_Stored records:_

== Segment start ==

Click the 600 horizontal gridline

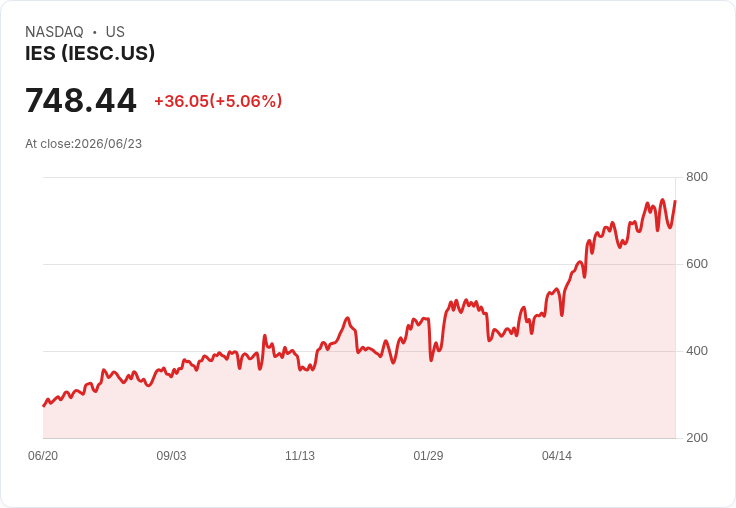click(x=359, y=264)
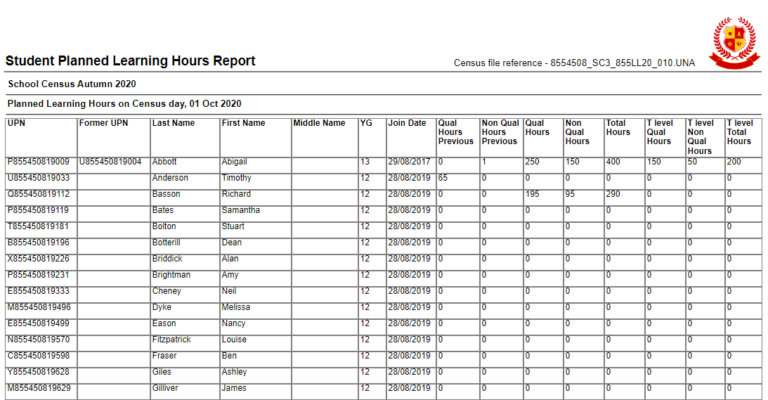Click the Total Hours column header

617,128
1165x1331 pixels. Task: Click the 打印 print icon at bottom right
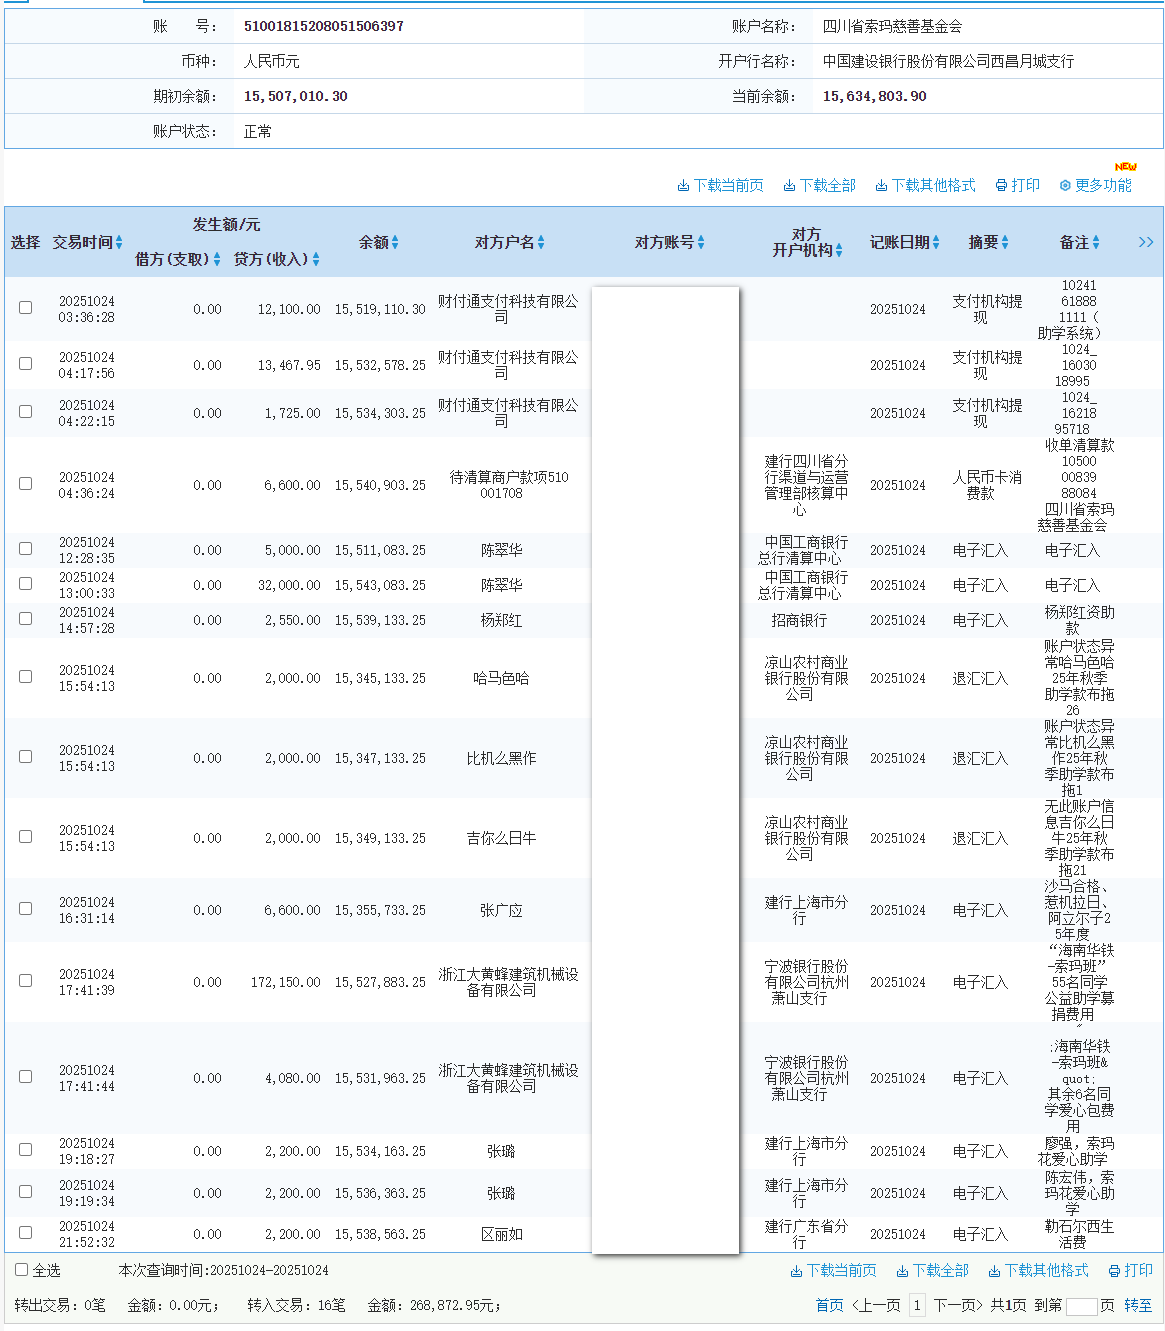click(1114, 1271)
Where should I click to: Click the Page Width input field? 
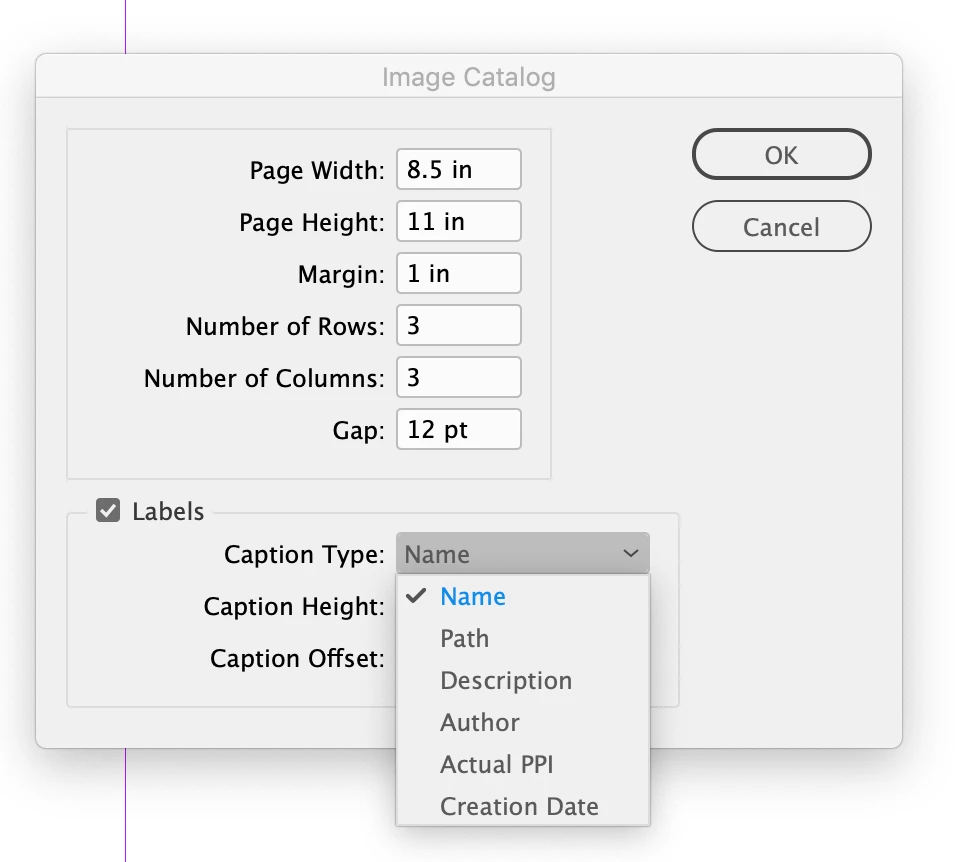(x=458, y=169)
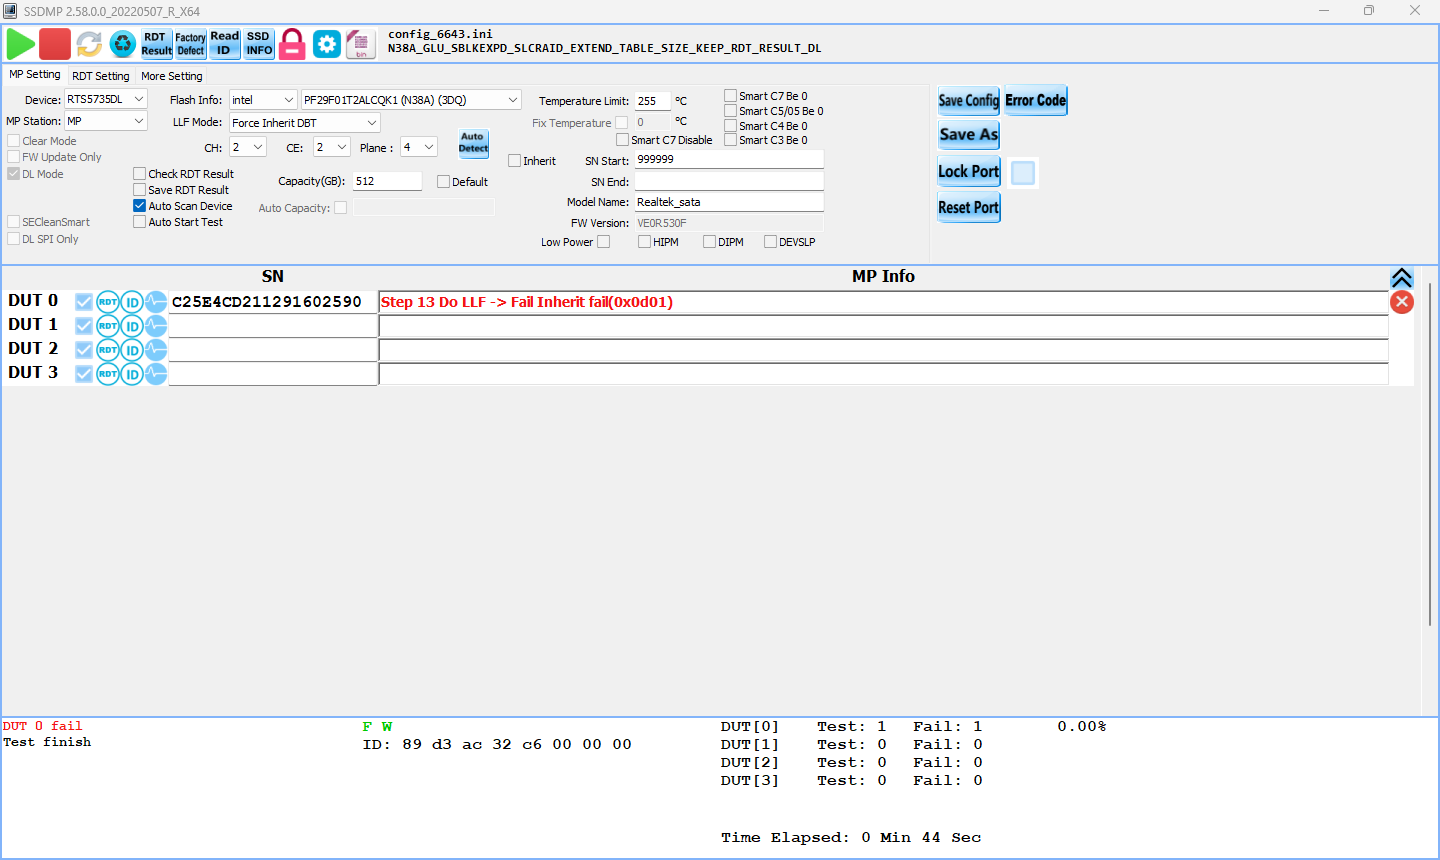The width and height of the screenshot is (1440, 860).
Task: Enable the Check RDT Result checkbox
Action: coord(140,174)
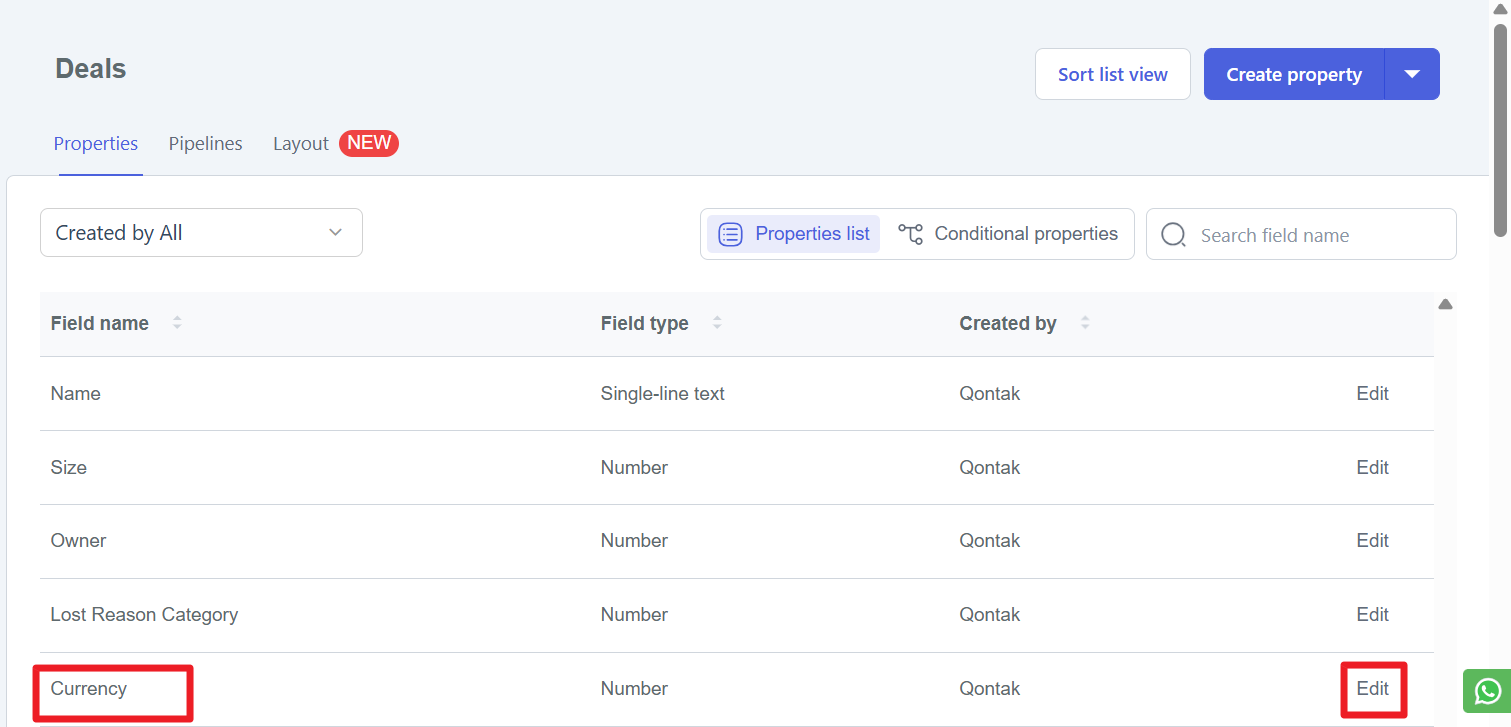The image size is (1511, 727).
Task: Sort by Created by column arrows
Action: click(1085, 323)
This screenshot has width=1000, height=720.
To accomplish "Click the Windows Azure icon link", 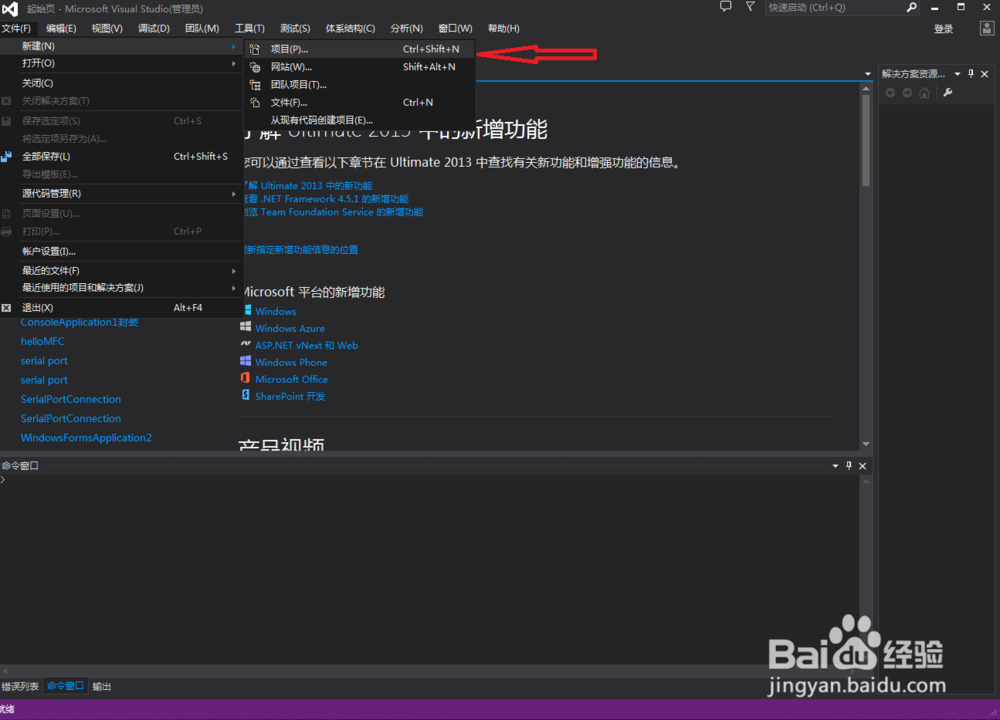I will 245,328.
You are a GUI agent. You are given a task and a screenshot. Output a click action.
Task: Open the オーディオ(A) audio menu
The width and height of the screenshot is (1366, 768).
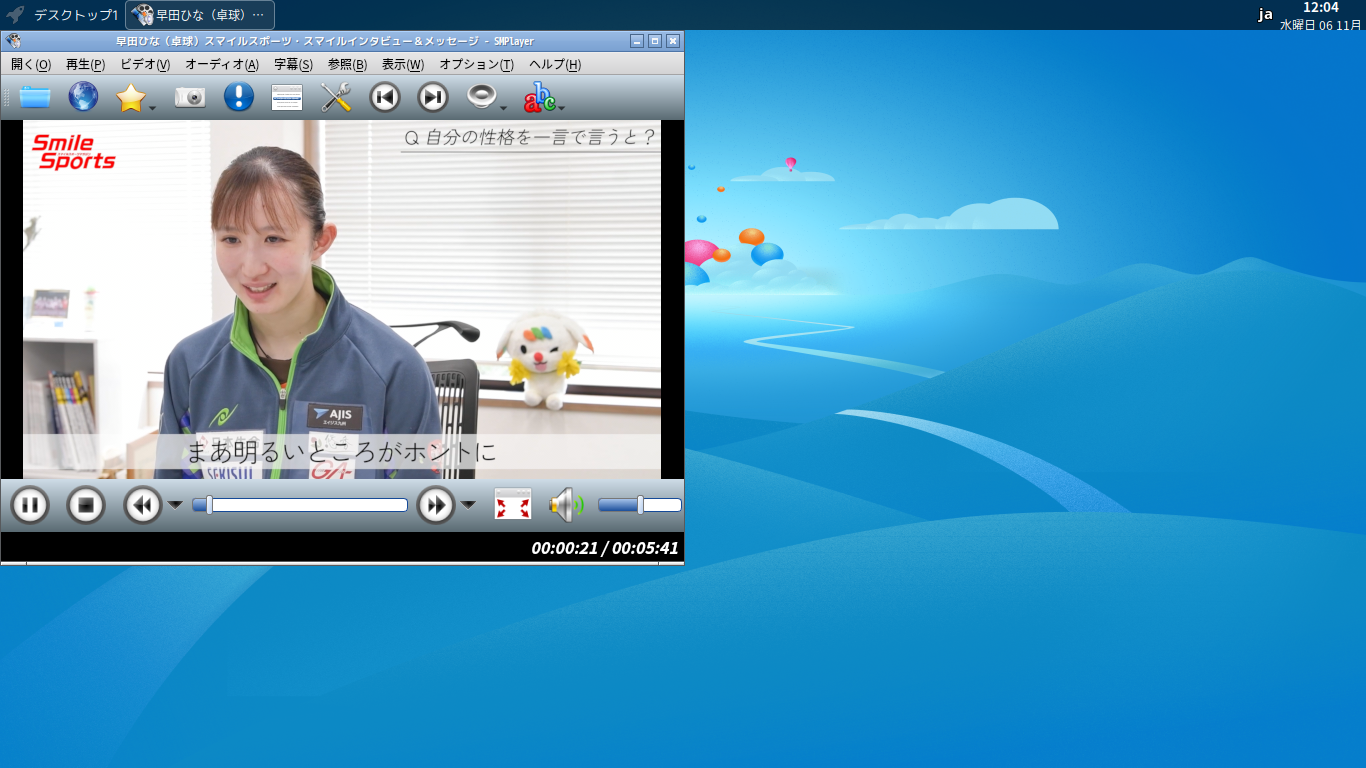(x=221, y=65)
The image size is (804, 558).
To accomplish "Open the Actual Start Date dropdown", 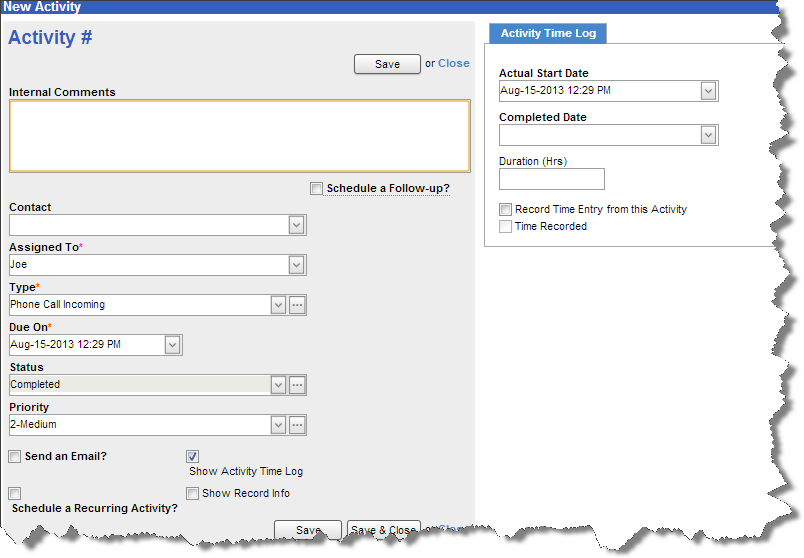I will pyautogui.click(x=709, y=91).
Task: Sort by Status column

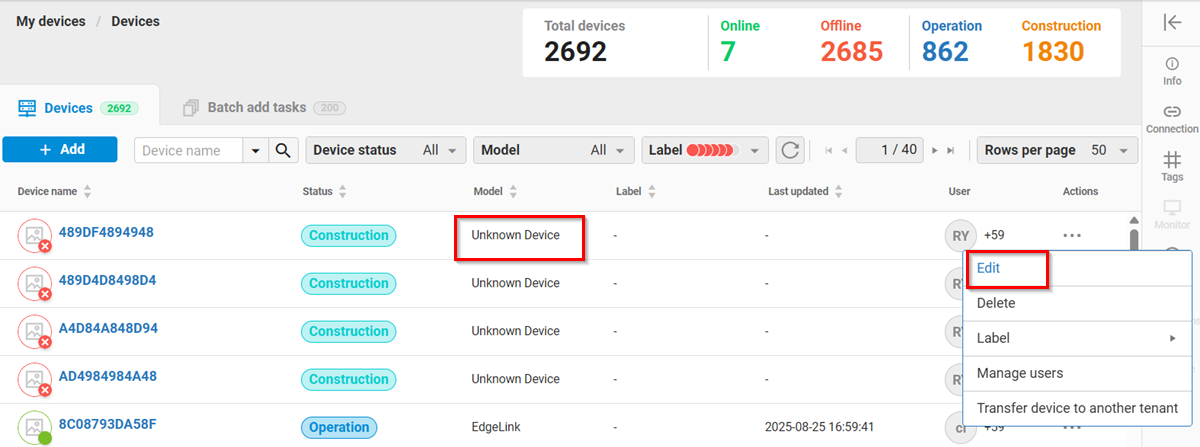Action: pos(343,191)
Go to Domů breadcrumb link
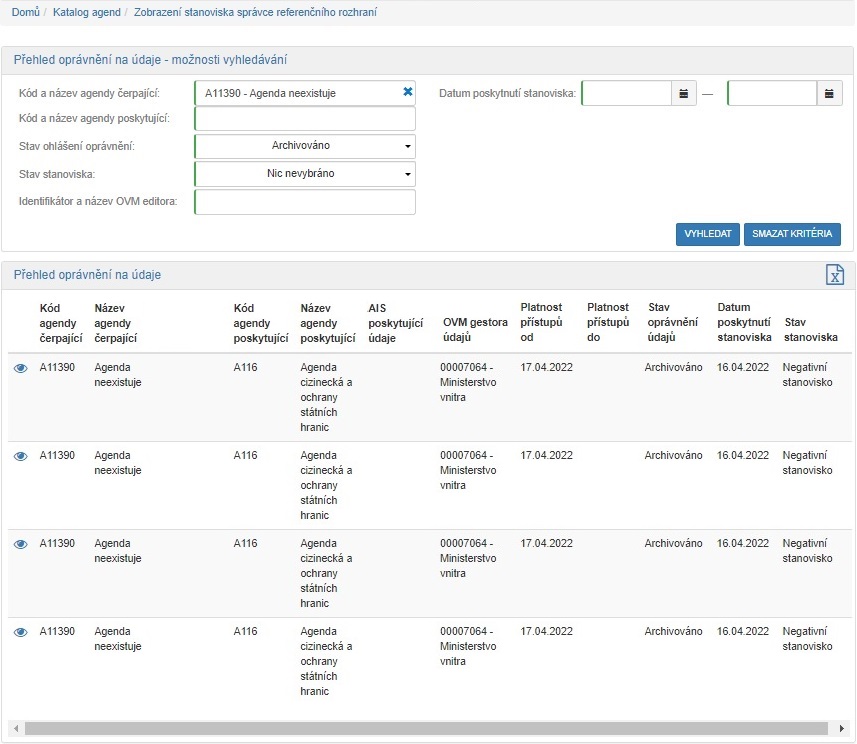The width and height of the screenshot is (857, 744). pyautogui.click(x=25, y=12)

== Segment end ==

_Your assignment:_ Out of the records above, set down only the lines from the one that contains "You are a GUI" through the one that contains "The image size is (804, 558).", unchanged and without the pictures.

_Solved exercise:_
You are a GUI agent. You are given a task and a screenshot. Output a click action.
Task: Open the オーディオ(A) audio menu
The width and height of the screenshot is (1366, 768).
(x=221, y=65)
The image size is (804, 558).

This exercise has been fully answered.